From: Yunsheng Lin <linyunsheng@huawei.com>
To: Jesper Dangaard Brouer <hawk@kernel.org>, <davem@davemloft.net>,
<kuba@kernel.org>, <pabeni@redhat.com>
Cc: <zhangkun09@huawei.com>, <liuyonglong@huawei.com>,
<fanghaiqing@huawei.com>, Robin Murphy <robin.murphy@arm.com>,
Alexander Duyck <alexander.duyck@gmail.com>,
IOMMU <iommu@lists.linux.dev>,
Andrew Morton <akpm@linux-foundation.org>,
Eric Dumazet <edumazet@google.com>,
Simon Horman <horms@kernel.org>,
Ilias Apalodimas <ilias.apalodimas@linaro.org>,
<linux-mm@kvack.org>, <linux-kernel@vger.kernel.org>,
<netdev@vger.kernel.org>,
kernel-team <kernel-team@cloudflare.com>
Subject: Re: [PATCH net-next v7 3/8] page_pool: fix IOMMU crash when driver has already unbound
Date: Fri, 17 Jan 2025 19:56:43 +0800 [thread overview]
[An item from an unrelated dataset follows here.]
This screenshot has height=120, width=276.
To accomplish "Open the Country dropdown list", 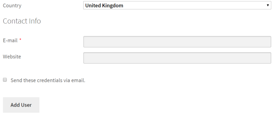I will 177,5.
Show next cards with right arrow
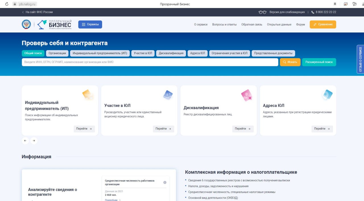The image size is (364, 201). (34, 141)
Message-ID: <92bb3a19-a619-4bf7-9ef5-b9eb12a57983@huawei.com> (raw)
In-Reply-To: <95f258b2-52f5-4a80-a670-b9a182caec7c@kernel.org>
On 2025/1/17 0:09, Jesper Dangaard Brouer wrote:
...
>> Mainly because there is no space available for keeping tracking of inflight
>> pages, using page->pp can only find the page_pool owning the page, but page_pool
>> is not able to keep track of the inflight page when the page is handled by
>> networking stack.
>>
>> By using page_pool_item as below, the state is used to tell if a specific
>> item is being used/dma mapped or not by scanning all the item blocks in
>> pool->item_blocks. If a specific item is used by a page, then 'pp_netmem'
>> will point to that page so that dma unmapping can be done for that page
>> when page_pool_destroy() is called, otherwise free items sit in the
>> pool->hold_items or pool->release_items by using 'lentry':
>>
>> struct page_pool_item {
>> unsigned long state;
>>
>> union {
>> netmem_ref pp_netmem;
>> struct llist_node lentry;
>> };
>> };
>
> pahole -C page_pool_item vmlinux
> struct page_pool_item {
> /* An 'encoded_next' is a pointer to next item, lower 2 bits is used to
> * indicate the state of current item.
> */
> long unsigned int encoded_next; /* 0 8 */
> union {
> netmem_ref pp_netmem; /* 8 8 */
> struct llist_node lentry; /* 8 8 */
> }; /* 8 8 */
>
> /* size: 16, cachelines: 1, members: 2 */
> /* last cacheline: 16 bytes */
> };
>
>
>> When a page is added to the page_pool, a item is deleted from pool->hold_items
>> or pool->release_items and set the 'pp_netmem' pointing to that page and set
>> 'state' accordingly in order to keep track of that page.
>>
>> When a page is deleted from the page_pool, it is able to tell which page_pool
>> this page belong to by using the below function, and after clearing the 'state',
>> the item is added back to pool->release_items so that the item is reused for new
>> pages.
>>
>
> To understand below, I'm listing struct page_pool_item_block for other
> reviewers:
>
> pahole -C page_pool_item_block vmlinux
> struct page_pool_item_block {
> struct page_pool * pp; /* 0 8 */
> struct list_head list; /* 8 16 */
> unsigned int flags; /* 24 4 */
> refcount_t ref; /* 28 4 */
> struct page_pool_item items[]; /* 32 0 */
>
> /* size: 32, cachelines: 1, members: 5 */
> /* last cacheline: 32 bytes */
> };
>
>> static inline struct page_pool_item_block *
>> page_pool_item_to_block(struct page_pool_item *item)
>> {
>> return (struct page_pool_item_block *)((unsigned long)item & PAGE_MASK);
>
> This trick requires some comments explaining what is going on!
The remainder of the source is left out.